What can we do? First, we can try to fight back with the legal, elective means at our disposal. We can send Democrat representatives to Congress to help stop the show trial and the tribunals. Vote for Jay Inslee. Vote for Adam Smith. Vote for Margarethe Cammermeyer. Vote for Brian Baird. Second, we can help impanel a "juror" who has not already declared her support for the coup. Perhaps she can rise to the occasion and play the kind of role Scoop Jackson did in helping bring down Joseph McCarthy. Vote Patty Murray for US Senate.

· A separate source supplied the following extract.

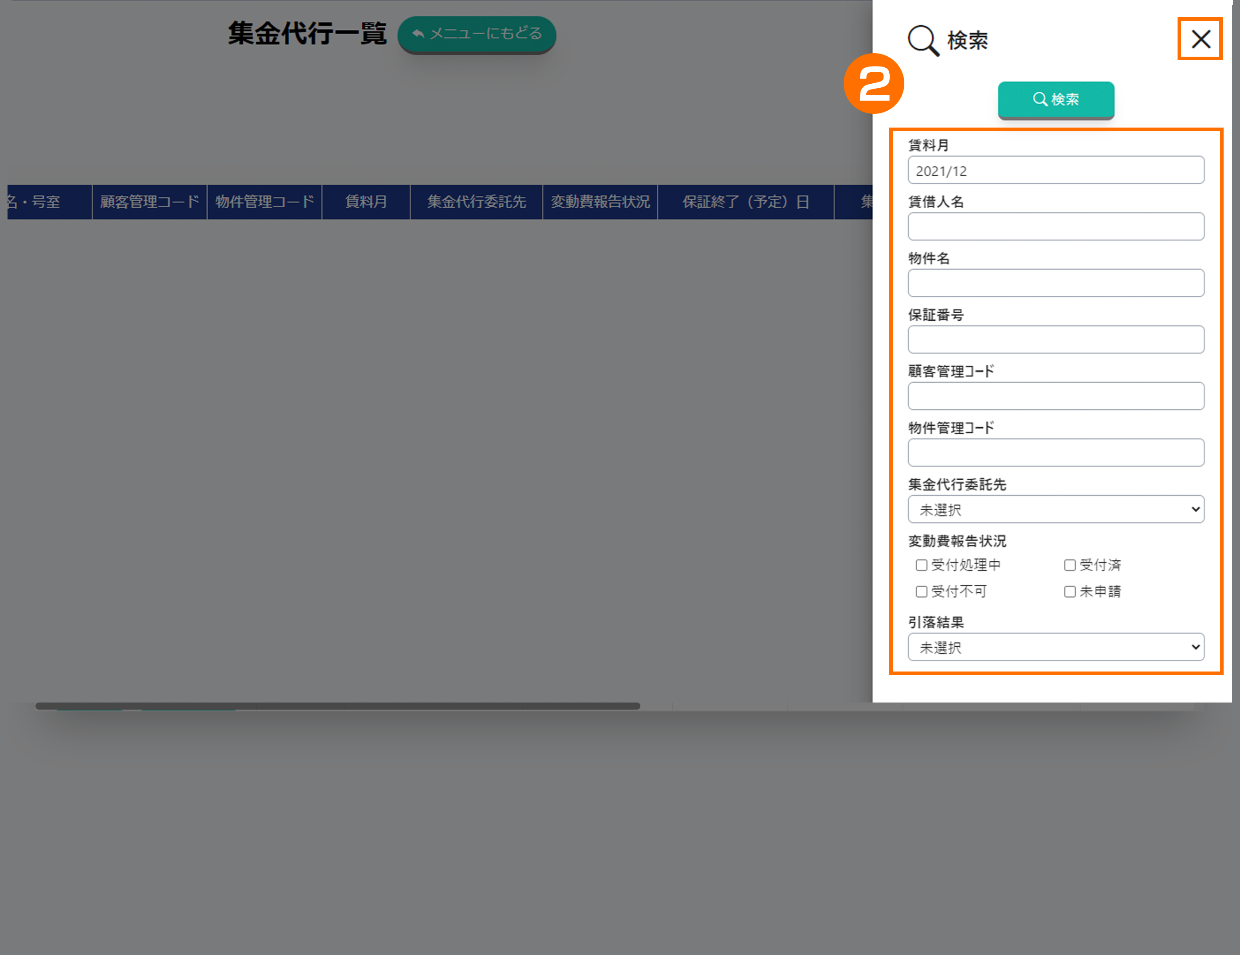Check the 受付処理中 checkbox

But we don't want to stop there. Since 1994, our legislature has become a joke, filled with righteous right-wingers for whom even the current Republican Party—one of the most conservative conservative parties in the western world—is too pinko. They send us Linda Smith and Ellen Craswell, they support all-out attacks on abortion rights and affirmative action, they decry "favors" for the poor, but are eager to share the state's largess with big business interests and billionaires (too many Democrats do the last as well).
But this is a send-a-message election: To stop the madness in Olympia, we urge a strong Democratic turnout; we ask soccer moms and dads to support Democratic legislative candidates in their suburban swing districts.
Nothing will be accomplished with subtlety. Those tempted by Socialist and Reform Party candidates can have a more effective protest vote this year by following the example of Michael Moore and other lefties and outsiders by voting for Democrats this season. There are, of course, many issues at stake: the future of education funding, so-called welfare reform, regulation of growth and the environment, management of the economy. And there is also a host of ballot measures that are tricky and specific, and that could have wide-ranging and permanent impact on our state (for our take on these, see the next page). So, for the sake of these issues and measures, get out and vote. And most of all, let's help restore sanity to Olympia and Washington. Send an unambiguous message by saying "no" to impeachment madness and the politics of diversion. Vote the Big D Ticket and tell the GOP where to put it.
Either that, or start your militia today.